→ What this task involves:
Answer these questions from the testimony about Floyde's words below.
1. According to the Warden, how many days passed before he sent to Penington?
2. What is the name of the Warden's maid who first told him of the words?
3. What did Penington say he came to the Warden to borrow?

→ Quoted passage:
That Mrs. Broughton was present at the Speaking of these Words. That her Husband and Willyams were in the Chamber, but say, they heard nothing. That Mrs. Braughton did hear the Words. That, being a Prisoner, he went to visit Floyde. - No discontentment between them, before, or sithence.

The Warden of the Fleete called in, and demanded by Mr. Speaker, whether Penington did not tell him of those Speeches by Floyde, answereth, that by Chance, he heard, by a Maid, of his Words, that such Words were spoken. That he expected, Penington would have told him of it. Two Days after, sent to Penington; and conferring with him about other Things, and expecting he would have spoken of it, did not; and therefore he asked Penington of it; who then said, he had heard the said Words of Floyde; and being demanded by the Warden what he would do in it, said, he had writ a Letter. That after Cole - him of such Words. That Penington did not acquaint the Warden with it before ; and that then he told him, he had no Witness of the Speaking of it.

Penington : - That he acquainted the Warden with this, the same, or next Day, in his Dining Room.

The Warden : - That Lettice Harrys is his Maid's Name, who first told him of it.

Penington: - That he came to the Warden, to borrow a Chronicle of him, because of a Difference between him and Floyde, about Vortiger; and then told him of it.

→ Source data:
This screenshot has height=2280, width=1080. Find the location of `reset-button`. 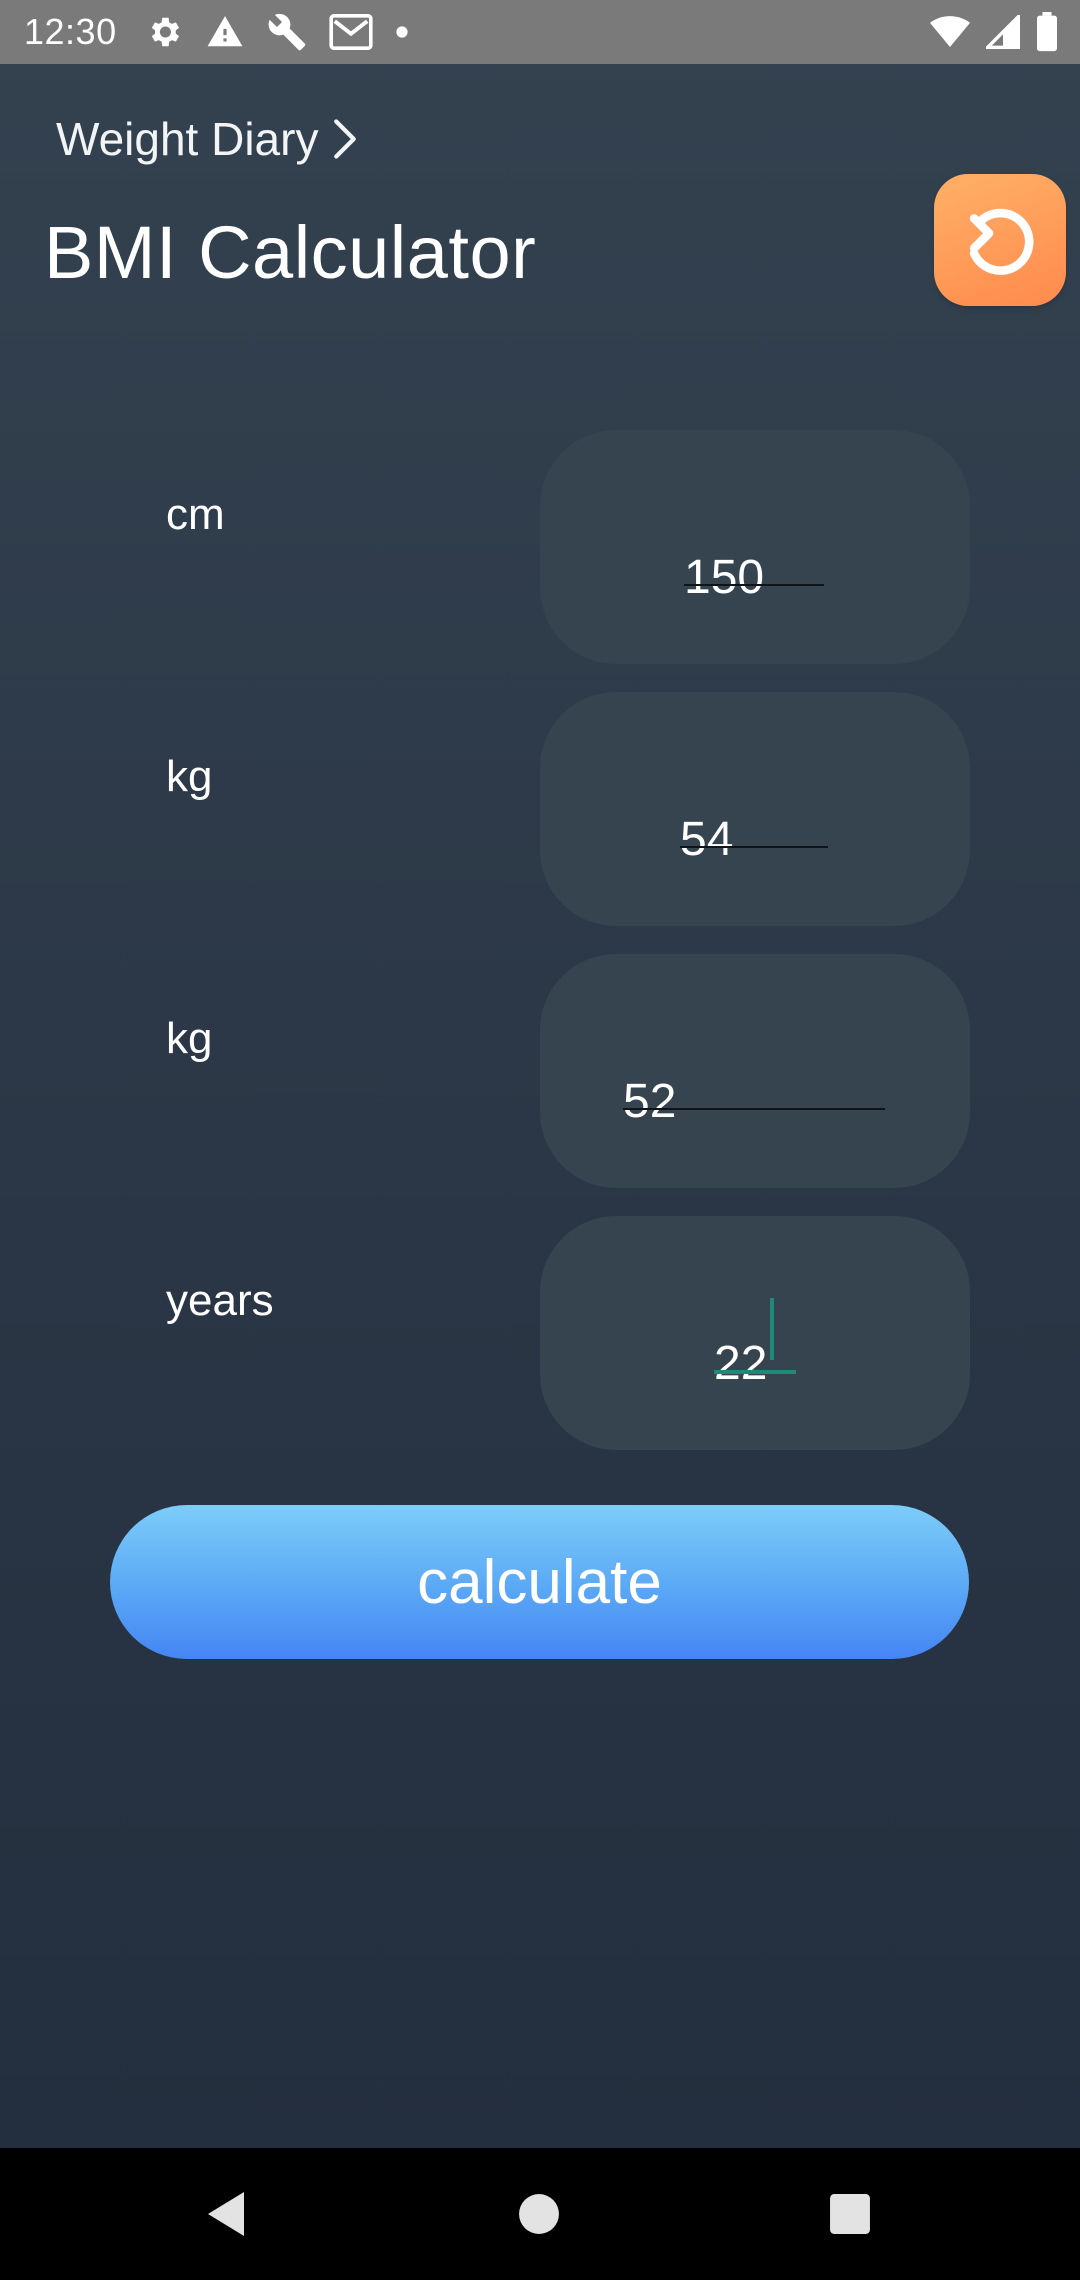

→ Written reply:
1. Two days.
2. Lettice Harrys.
3. A Chronicle.